Federal initiative on cybersecurity underscores vulnerabilities in the water infrastructure sector
In response to growing threats to water systems, the federal government and local industry are working together to enhance cybersecurity protections. The Environmental Protection Agency (EPA) is leading the charge at the federal level, safeguarding water sector critical infrastructure, including cybersecurity.
Recent cyberattacks, including those linked to Iran's Islamic Revolutionary Guard Corps, have highlighted the need for increased security.

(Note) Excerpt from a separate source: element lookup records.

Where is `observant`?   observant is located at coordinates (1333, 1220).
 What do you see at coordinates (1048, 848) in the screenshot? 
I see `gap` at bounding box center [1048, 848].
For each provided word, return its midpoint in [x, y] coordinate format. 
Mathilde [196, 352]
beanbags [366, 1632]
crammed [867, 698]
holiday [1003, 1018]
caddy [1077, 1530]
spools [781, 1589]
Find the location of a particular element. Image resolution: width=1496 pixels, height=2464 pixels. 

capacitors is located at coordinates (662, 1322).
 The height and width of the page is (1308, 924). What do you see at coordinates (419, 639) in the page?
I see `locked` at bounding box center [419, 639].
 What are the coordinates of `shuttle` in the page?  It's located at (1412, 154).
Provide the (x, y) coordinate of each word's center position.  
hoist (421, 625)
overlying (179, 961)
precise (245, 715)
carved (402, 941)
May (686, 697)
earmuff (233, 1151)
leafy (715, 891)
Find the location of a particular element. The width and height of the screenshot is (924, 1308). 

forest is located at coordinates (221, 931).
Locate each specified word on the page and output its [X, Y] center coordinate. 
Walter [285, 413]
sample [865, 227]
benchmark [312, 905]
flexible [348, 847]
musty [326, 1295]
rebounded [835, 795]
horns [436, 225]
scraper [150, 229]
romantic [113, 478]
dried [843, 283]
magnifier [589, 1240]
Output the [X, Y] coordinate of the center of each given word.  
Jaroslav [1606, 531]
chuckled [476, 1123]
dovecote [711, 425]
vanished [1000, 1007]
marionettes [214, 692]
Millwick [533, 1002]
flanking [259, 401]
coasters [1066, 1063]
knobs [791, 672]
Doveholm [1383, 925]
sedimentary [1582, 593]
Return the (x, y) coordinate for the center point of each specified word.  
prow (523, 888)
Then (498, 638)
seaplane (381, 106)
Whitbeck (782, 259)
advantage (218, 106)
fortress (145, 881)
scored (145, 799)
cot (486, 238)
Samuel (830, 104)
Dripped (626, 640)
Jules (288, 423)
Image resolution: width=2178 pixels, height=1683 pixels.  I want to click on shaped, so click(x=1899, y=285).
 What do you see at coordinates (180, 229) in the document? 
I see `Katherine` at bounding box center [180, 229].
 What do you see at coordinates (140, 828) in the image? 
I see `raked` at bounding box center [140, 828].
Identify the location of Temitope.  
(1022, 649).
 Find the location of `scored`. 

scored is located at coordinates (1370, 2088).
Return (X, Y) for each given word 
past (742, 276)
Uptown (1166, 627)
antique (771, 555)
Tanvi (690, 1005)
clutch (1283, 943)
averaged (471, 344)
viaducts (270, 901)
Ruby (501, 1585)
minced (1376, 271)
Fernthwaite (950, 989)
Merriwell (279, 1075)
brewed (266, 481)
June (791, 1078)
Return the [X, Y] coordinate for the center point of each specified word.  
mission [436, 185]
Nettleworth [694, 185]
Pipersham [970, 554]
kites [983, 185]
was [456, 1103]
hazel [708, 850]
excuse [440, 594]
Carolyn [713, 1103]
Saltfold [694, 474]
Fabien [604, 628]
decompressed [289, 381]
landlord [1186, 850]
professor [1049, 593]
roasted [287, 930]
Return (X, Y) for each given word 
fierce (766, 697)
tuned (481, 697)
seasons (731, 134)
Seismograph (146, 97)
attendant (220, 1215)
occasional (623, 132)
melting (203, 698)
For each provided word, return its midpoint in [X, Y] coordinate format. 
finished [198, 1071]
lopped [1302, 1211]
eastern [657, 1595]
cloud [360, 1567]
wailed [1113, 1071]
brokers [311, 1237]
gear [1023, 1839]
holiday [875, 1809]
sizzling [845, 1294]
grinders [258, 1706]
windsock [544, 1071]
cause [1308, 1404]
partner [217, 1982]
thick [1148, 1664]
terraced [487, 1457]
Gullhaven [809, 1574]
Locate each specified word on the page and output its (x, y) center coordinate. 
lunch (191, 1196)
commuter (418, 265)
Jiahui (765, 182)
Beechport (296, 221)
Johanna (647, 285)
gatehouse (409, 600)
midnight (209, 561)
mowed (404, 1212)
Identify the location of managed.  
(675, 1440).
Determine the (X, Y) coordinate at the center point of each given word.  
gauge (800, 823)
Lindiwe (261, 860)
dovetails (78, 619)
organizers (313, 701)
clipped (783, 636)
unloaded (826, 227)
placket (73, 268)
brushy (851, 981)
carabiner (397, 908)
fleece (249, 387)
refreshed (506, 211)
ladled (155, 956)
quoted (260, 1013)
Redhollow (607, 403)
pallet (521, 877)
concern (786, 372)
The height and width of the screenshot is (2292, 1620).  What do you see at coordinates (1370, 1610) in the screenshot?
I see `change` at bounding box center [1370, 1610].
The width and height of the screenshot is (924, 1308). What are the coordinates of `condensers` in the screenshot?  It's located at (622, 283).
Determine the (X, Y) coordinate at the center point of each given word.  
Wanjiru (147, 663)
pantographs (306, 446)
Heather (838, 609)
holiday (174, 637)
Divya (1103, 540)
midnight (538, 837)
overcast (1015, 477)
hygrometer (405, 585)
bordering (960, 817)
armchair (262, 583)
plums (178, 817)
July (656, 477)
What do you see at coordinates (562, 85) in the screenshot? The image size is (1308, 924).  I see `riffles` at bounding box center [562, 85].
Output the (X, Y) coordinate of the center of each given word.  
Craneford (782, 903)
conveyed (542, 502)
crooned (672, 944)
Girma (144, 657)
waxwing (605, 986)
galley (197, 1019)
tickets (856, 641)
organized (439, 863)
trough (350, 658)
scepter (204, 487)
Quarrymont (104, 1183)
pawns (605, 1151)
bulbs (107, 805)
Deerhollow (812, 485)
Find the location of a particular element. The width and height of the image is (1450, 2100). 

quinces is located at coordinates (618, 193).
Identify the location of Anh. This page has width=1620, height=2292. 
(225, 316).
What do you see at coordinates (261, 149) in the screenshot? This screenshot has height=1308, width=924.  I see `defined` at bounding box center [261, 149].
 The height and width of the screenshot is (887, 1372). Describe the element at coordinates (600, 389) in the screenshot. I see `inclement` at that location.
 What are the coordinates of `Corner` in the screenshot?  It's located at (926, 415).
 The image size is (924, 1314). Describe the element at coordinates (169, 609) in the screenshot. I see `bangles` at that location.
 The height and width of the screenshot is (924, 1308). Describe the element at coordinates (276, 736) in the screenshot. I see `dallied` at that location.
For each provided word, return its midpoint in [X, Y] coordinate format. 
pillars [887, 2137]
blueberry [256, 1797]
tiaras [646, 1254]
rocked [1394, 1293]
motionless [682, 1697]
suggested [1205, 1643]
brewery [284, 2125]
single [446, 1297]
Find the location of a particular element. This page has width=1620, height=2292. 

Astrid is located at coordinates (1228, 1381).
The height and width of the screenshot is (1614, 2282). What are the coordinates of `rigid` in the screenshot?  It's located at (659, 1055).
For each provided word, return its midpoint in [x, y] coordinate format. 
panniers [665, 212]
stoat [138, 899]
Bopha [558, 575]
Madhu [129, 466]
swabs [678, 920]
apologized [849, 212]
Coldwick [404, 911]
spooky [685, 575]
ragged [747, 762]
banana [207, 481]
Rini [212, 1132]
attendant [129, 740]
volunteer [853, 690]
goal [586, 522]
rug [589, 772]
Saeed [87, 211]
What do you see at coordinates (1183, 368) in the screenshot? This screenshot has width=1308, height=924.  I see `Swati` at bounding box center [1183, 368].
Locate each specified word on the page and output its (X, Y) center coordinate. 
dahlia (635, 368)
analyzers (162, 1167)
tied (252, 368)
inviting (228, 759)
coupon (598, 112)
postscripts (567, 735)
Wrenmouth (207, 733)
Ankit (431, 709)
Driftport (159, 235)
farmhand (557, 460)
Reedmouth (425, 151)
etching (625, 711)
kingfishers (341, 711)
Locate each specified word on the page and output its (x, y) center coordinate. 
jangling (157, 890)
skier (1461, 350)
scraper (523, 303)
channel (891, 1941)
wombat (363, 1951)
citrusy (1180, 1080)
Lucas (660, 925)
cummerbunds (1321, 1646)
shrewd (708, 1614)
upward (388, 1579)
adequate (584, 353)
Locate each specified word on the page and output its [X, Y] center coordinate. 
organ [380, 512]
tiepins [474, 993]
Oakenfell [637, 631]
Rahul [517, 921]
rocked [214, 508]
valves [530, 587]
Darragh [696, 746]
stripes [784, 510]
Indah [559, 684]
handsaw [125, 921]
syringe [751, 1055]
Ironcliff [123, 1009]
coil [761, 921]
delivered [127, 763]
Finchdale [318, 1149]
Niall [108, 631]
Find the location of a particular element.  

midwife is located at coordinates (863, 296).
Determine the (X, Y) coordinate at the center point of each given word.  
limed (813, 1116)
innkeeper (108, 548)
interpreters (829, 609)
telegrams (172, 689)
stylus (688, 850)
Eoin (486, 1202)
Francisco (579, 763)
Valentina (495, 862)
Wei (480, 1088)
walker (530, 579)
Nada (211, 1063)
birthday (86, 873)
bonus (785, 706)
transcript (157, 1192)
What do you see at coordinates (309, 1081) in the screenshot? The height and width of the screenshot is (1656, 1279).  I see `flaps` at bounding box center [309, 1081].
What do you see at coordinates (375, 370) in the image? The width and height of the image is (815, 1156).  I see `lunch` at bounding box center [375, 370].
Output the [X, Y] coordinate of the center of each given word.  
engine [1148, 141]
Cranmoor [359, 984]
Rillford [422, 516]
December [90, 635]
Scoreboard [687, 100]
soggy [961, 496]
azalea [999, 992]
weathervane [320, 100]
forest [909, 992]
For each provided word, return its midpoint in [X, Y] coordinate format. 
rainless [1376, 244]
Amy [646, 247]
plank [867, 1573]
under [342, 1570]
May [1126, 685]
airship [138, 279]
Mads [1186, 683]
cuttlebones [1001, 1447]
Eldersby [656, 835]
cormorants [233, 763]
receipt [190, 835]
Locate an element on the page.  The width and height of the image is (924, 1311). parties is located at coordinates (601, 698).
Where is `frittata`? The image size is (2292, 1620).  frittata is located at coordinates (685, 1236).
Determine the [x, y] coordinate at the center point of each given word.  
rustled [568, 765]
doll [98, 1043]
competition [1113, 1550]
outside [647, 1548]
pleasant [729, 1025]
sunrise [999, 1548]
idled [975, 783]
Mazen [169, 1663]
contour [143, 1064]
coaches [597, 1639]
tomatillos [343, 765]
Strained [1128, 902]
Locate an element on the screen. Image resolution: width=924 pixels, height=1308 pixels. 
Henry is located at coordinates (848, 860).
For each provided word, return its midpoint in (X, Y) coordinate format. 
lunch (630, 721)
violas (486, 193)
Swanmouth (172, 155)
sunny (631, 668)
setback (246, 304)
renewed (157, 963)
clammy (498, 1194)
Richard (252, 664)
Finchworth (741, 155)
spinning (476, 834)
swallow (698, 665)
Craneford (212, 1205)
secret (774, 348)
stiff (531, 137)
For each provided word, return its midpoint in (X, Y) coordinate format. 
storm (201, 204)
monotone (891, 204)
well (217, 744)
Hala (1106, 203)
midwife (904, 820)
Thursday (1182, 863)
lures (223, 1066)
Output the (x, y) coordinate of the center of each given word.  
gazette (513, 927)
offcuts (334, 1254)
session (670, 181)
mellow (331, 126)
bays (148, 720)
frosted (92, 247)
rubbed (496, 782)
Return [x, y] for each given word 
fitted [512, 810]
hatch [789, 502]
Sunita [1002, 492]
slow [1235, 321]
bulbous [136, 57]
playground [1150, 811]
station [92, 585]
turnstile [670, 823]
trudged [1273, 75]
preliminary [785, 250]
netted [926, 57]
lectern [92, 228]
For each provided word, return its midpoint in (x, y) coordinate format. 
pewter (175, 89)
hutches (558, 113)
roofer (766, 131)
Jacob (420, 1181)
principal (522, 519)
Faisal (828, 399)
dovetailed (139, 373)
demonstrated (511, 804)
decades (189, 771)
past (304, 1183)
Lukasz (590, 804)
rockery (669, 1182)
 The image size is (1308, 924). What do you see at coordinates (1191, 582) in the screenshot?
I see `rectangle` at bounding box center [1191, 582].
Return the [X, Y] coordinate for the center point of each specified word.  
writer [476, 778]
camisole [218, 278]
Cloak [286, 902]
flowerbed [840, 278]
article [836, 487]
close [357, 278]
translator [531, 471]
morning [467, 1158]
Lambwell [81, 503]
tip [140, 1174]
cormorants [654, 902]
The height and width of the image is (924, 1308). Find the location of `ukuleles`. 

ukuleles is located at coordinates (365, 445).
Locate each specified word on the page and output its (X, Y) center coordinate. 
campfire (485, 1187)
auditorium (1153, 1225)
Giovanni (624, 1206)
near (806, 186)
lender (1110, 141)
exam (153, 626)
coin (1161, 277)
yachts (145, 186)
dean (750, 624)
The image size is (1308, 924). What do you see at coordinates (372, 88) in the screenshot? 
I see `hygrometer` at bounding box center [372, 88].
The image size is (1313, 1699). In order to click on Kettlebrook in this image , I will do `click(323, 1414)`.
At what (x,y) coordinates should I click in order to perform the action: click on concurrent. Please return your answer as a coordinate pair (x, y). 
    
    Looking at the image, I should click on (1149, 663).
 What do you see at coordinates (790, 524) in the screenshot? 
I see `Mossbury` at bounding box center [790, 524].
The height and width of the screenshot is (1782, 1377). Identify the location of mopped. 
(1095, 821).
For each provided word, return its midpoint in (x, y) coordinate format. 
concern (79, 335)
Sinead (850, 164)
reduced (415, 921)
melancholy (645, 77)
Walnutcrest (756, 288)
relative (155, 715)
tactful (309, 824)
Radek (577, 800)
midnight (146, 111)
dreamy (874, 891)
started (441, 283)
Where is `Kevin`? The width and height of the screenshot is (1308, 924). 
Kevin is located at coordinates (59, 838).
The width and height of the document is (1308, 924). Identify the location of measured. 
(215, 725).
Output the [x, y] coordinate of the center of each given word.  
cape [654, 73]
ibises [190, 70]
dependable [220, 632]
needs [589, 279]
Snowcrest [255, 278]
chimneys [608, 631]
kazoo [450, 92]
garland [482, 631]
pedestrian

The Biden administration's withdrawal of plans to include cybersecurity as part of periodic audits of public water systems in October 2023 underscores this urgency.
One of the significant federal legislative efforts is the Cyber Incident Reporting for Critical Infrastructure Act (CIRCIA) of 2022. Enforcement begins in 2026, requiring utilities to report significant cyber incidents and ransomware payments within strict timelines, thereby increasing oversight and incident response capabilities for water utilities.
At the state and local levels, New York State is setting an example with proactive industry-government collaboration. The state has proposed enforceable cybersecurity regulations targeting water and wastewater systems serving more than 3,300 residents. These regulations mandate formal cybersecurity programs, annual vulnerability analyses, cyber incident response plans, training requirements, and incident reporting within 24 hours. Larger utilities also must designate cybersecurity program leads and maintain network activity logs. To support compliance, New York has launched a $2.5 million grant program assisting utilities with costs related to these new cybersecurity requirements.
Industry groups like the American Water Works Association and the National Rural Water Association now support ongoing legislative efforts to ensure cybersecurity remains a national priority while advocating for practical, sector-specific regulations.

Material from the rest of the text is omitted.